Protein breakthrough could slow sight loss

Research could help many diabetics with eye disease

A protein found in healthy eyes may hold the key to preventing many people losing their sight in the future, say researchers.

Writing in the journal "Science", doctors described how a protein, pigment epithelium-derived factor (PEDF), halts the growth of blood vessels in areas where they could obscure vision.

This excessive blood vessel growth is a mark of two of the major causes of blindness, diabetic eye disease and macular degeneration.

Blood in the wrong place

The researchers, from Northwestern University in the US, suggest that restoring and maintaining the correct level of PEDF in diabetic patients whose vision is deteriorating might prevent new vessels from growing and leaking blood in the wrong areas.

A spokesman for Moorfields Eye Hospital, one of the UK's top centres, said that this and other innovations meant that research into blindness was entering an "exciting new era".

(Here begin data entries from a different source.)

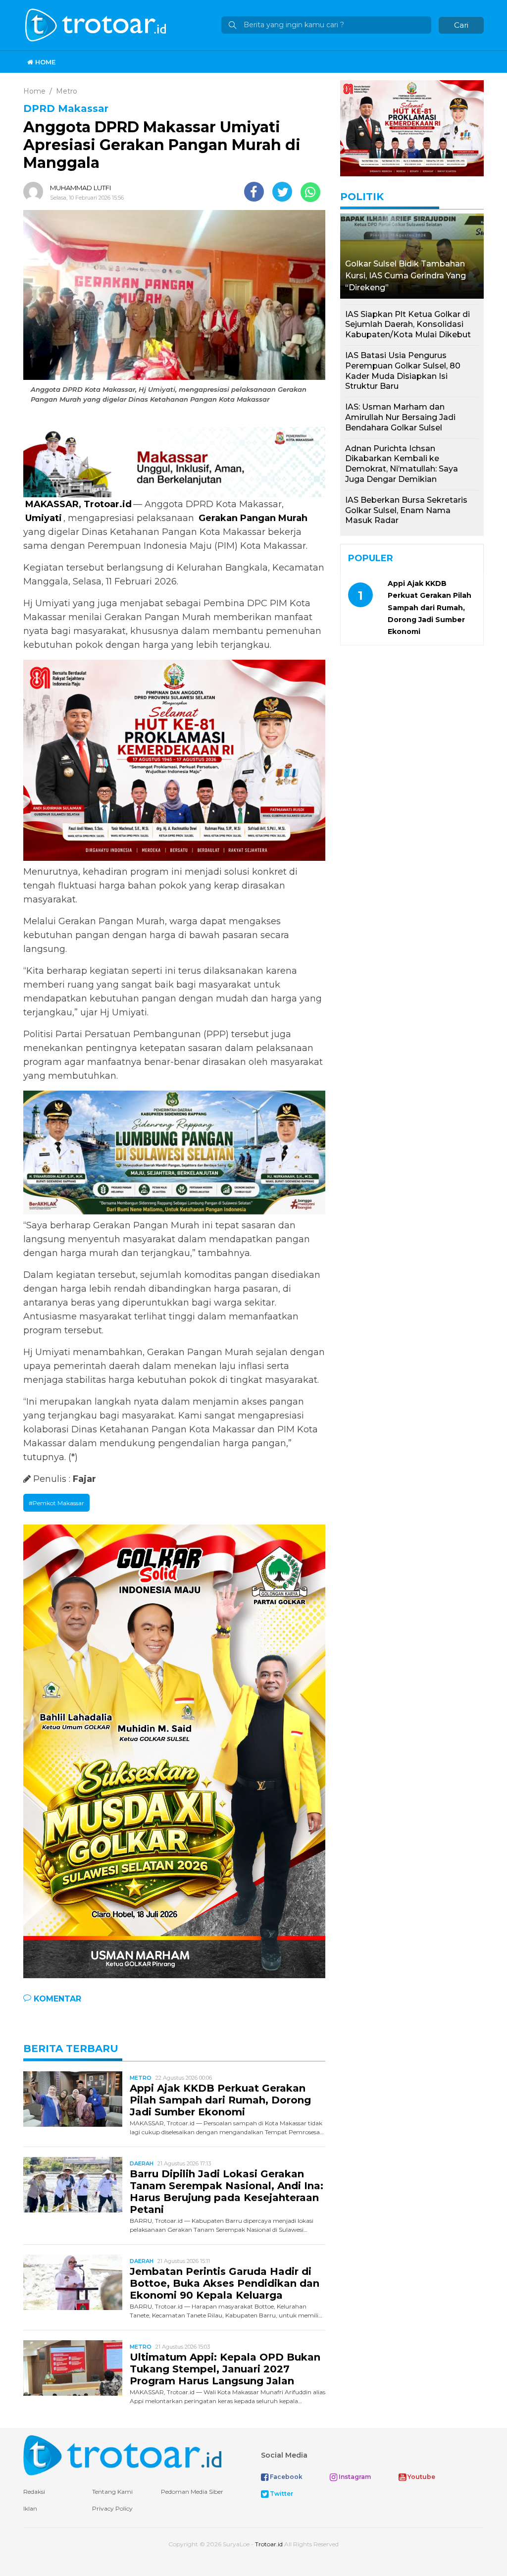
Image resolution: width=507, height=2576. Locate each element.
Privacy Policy (112, 2508)
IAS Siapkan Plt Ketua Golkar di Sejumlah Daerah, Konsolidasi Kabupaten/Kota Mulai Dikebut (408, 325)
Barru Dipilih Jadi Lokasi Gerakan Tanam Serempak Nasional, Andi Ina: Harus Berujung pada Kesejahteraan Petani (226, 2191)
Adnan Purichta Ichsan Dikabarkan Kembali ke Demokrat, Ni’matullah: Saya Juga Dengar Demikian (401, 464)
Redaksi (34, 2491)
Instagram (354, 2476)
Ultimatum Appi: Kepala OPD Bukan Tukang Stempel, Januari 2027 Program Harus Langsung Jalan (225, 2369)
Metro (141, 2077)
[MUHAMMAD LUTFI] (35, 192)
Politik (362, 197)
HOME (44, 62)
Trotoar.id (269, 2544)
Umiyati (43, 518)
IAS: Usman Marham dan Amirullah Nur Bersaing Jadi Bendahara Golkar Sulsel (400, 417)
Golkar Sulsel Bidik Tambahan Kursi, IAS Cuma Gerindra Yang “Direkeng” (405, 275)
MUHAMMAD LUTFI (80, 188)
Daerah (141, 2163)
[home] (122, 2454)
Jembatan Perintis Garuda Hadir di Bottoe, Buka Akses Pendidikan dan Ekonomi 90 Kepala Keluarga (224, 2283)
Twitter (280, 2493)
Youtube (420, 2476)
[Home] (96, 24)
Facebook (285, 2476)
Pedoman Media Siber (192, 2491)
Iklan (30, 2508)
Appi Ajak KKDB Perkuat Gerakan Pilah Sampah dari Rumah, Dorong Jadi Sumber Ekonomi (220, 2100)
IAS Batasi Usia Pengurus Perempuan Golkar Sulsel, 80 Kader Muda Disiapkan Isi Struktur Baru (402, 371)
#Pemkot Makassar (56, 1503)
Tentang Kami (112, 2491)
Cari (461, 25)
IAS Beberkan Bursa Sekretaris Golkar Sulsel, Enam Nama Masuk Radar (406, 510)
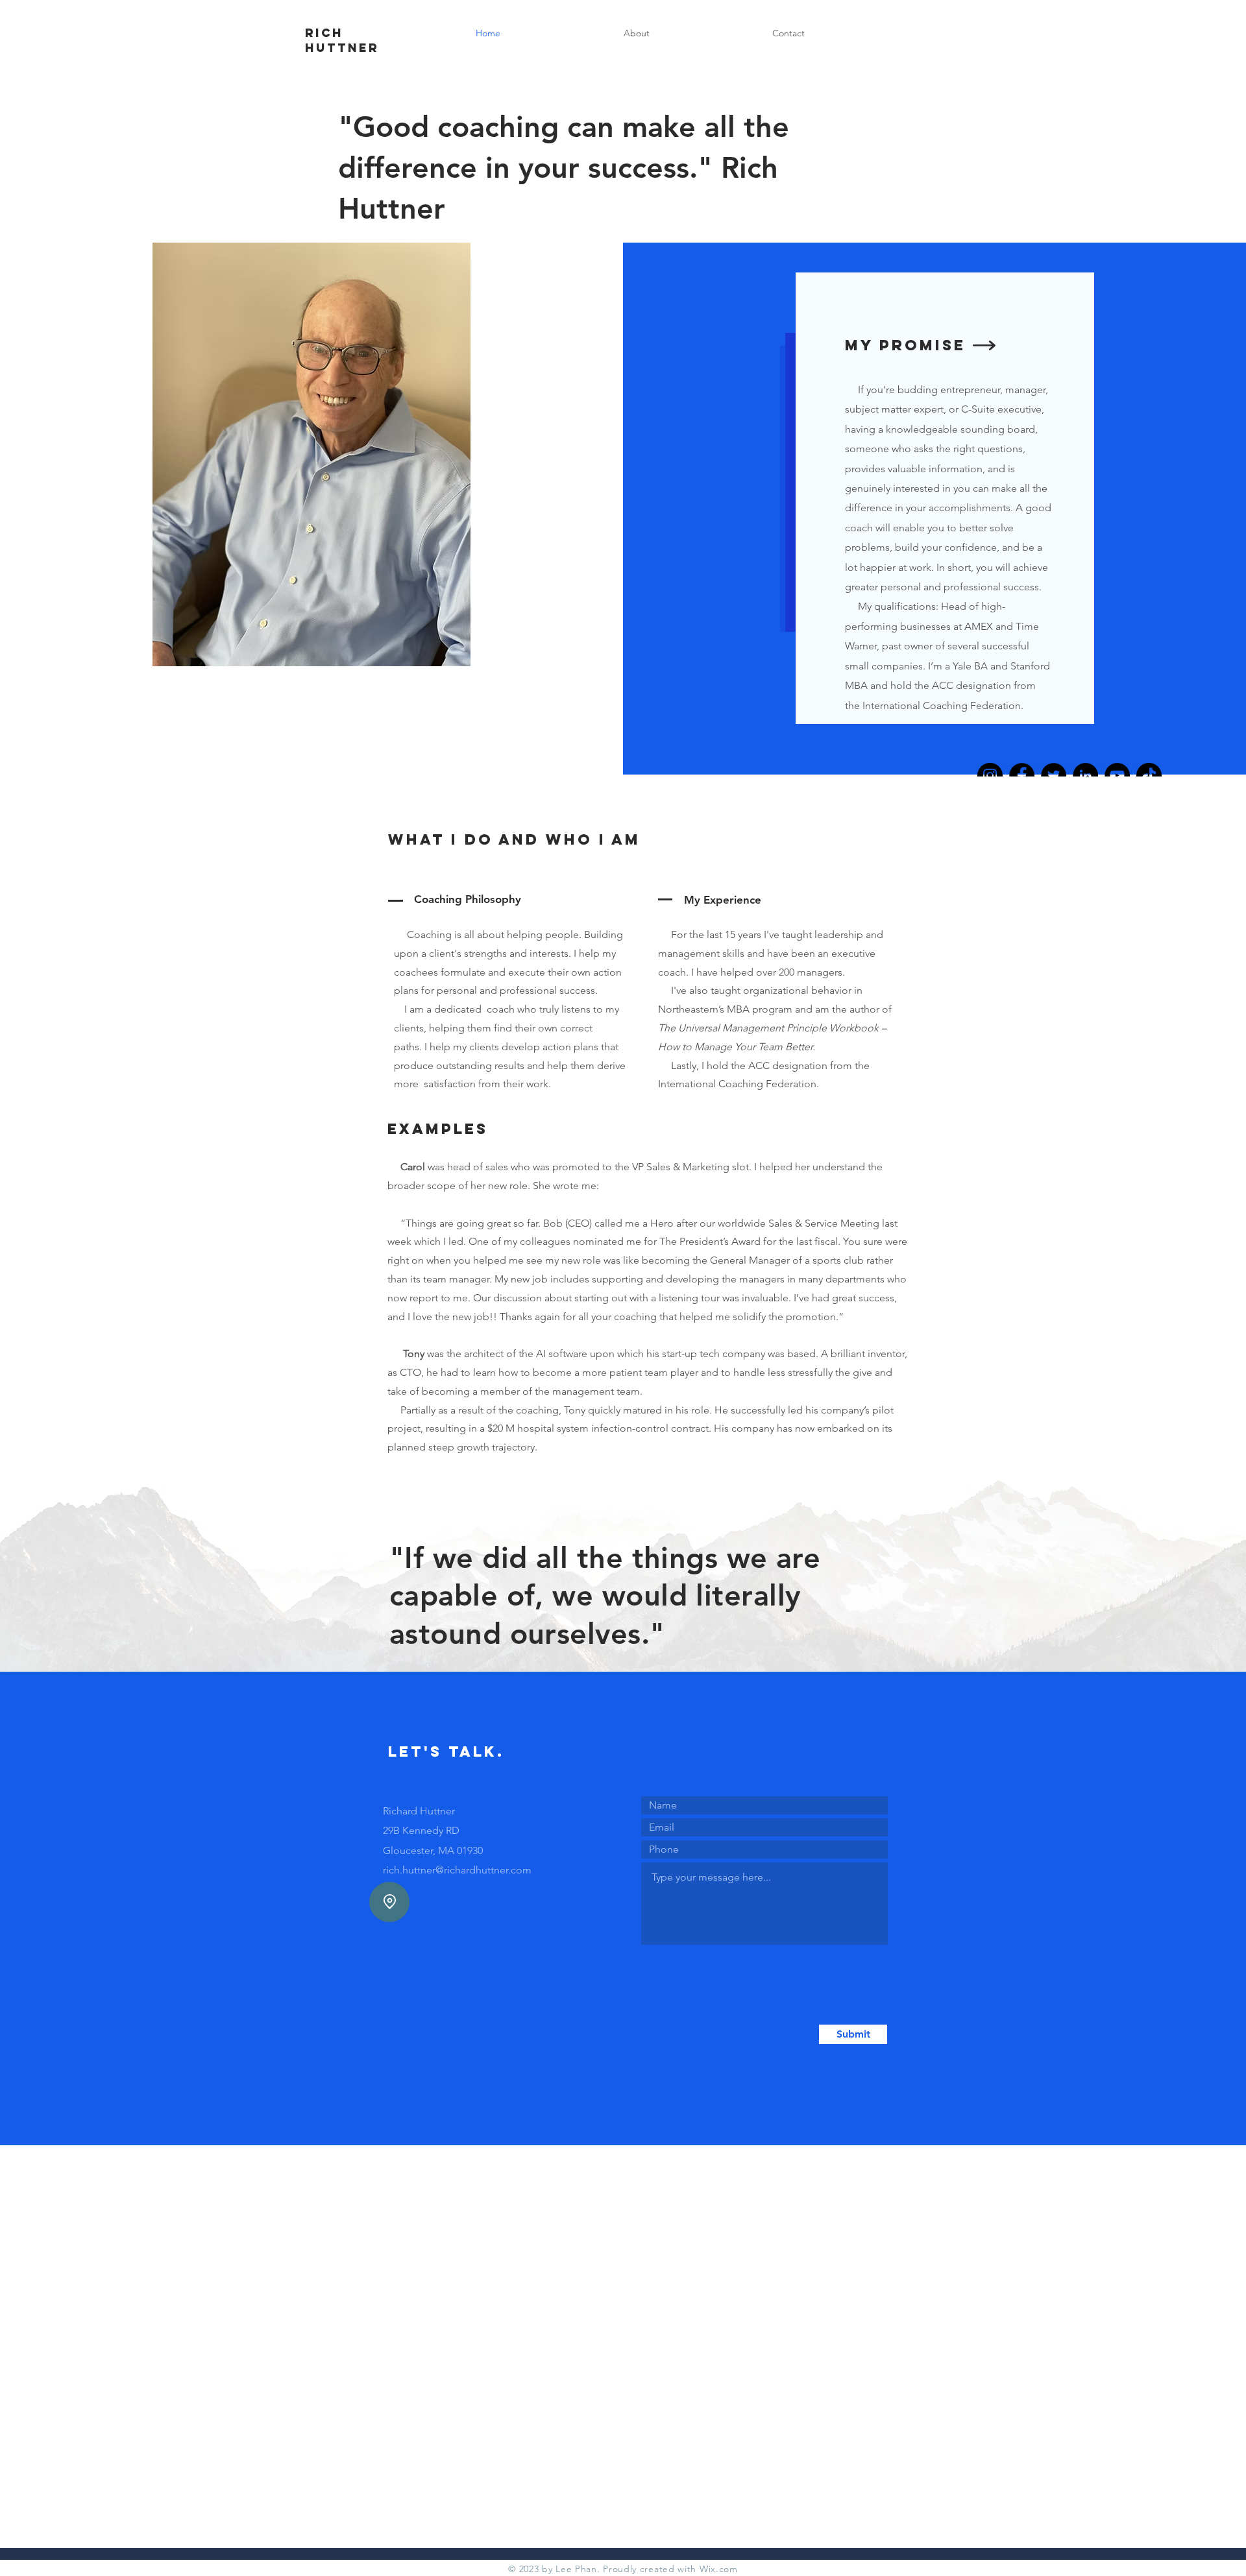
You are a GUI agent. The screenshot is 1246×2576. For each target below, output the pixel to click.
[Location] (389, 1902)
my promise (905, 345)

He said: "Everyone is very excited that there might be potential for controlling the growth of blood vessels.

"There has been a colossal race to find ways of halting their growth."

The research could also tackle a cancer of the eye called retinoblastoma, said Dr Noel Bouck, from Northwestern.

He said: "PEDF may have a double-barrelled effect against retinoblastomas."

He said it could both stop the growth of the blood vessels needed to feed the tumour growth, and also bind directly to the tumour cells themselves, causing them to divide more slowly.

In laboratory tests, PEDF was found to be one of the most potent ways of halting blood vessel growth yet discovered by scientists.